EXCERPTED DATA =
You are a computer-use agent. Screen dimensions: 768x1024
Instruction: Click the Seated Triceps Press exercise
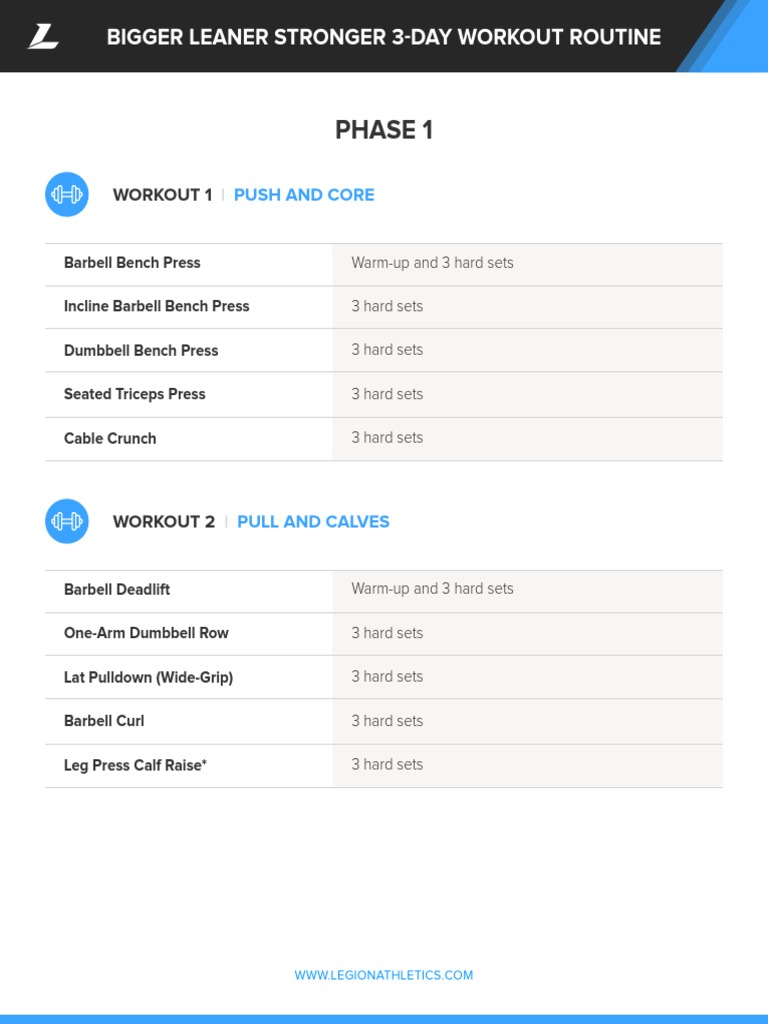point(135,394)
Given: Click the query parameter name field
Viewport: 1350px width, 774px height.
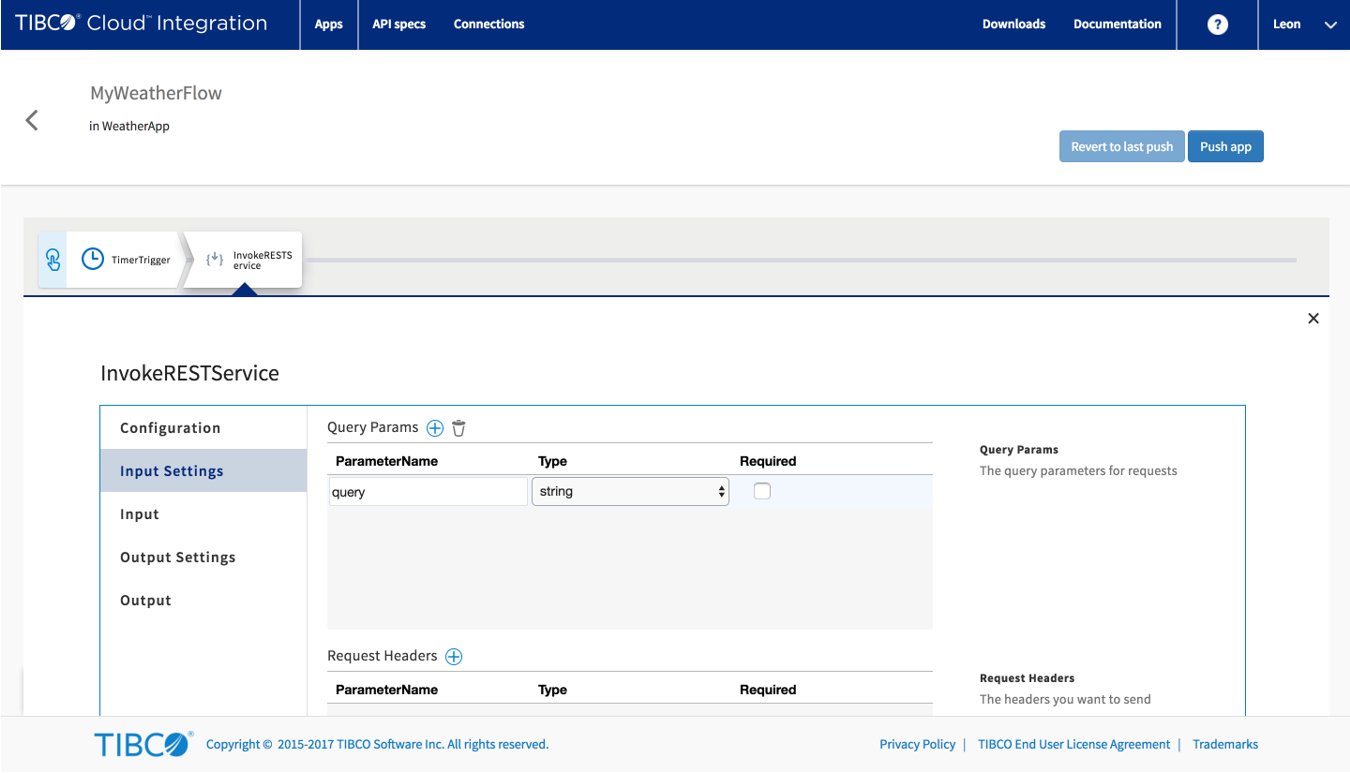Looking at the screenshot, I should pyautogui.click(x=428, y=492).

---

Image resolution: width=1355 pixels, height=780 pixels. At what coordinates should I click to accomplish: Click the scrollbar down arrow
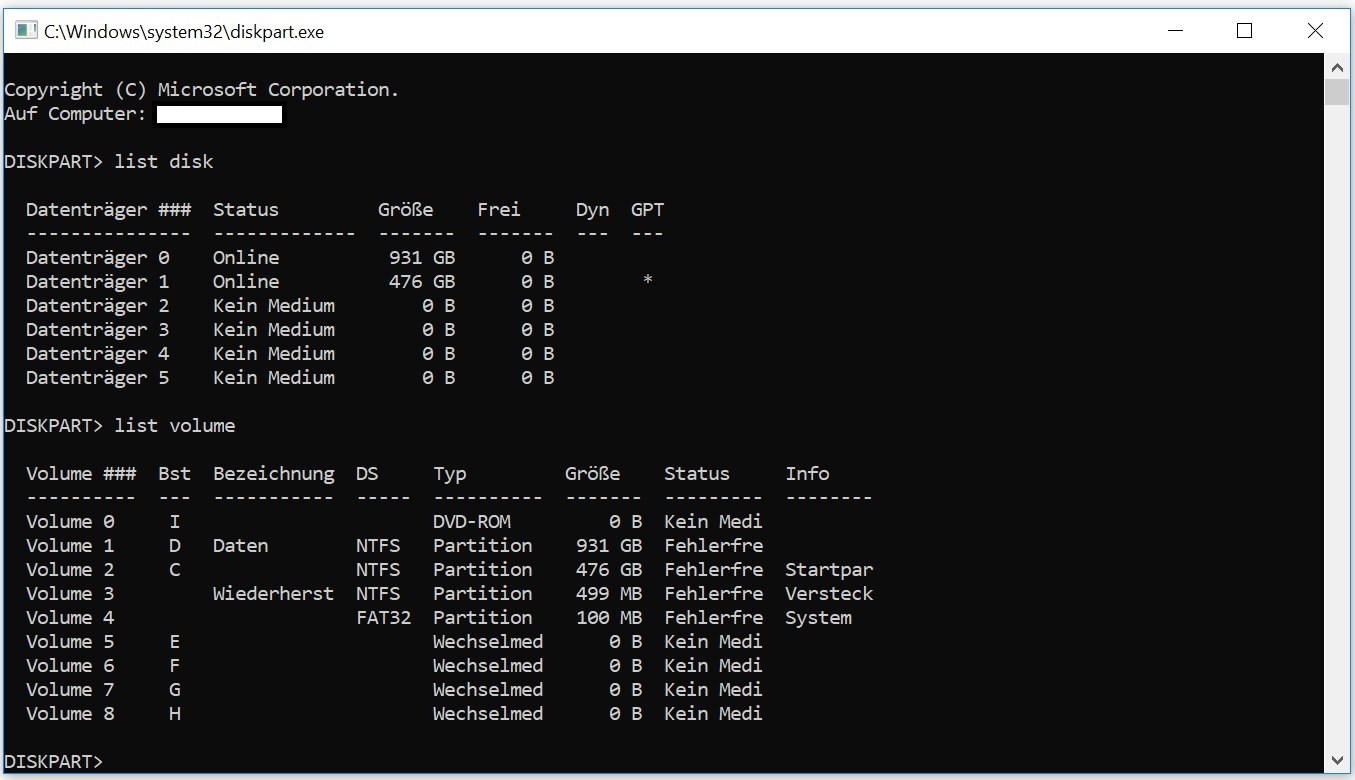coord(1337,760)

---

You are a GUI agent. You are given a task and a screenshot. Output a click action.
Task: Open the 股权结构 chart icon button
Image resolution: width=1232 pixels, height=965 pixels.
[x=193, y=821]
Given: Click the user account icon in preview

WHAT YOU WILL DO =
Beginning with the line containing "You are a GUI" and ending with the line containing "Given: Click the user account icon in preview", extract those lines exactly from the listing above, and only those.

WRITTEN RESPONSE =
You are a GUI agent. You are given a task and a screenshot. Output a click action.
Task: Open the 股权结构 chart icon button
Image resolution: width=1232 pixels, height=965 pixels.
[x=193, y=821]
Given: Click the user account icon in preview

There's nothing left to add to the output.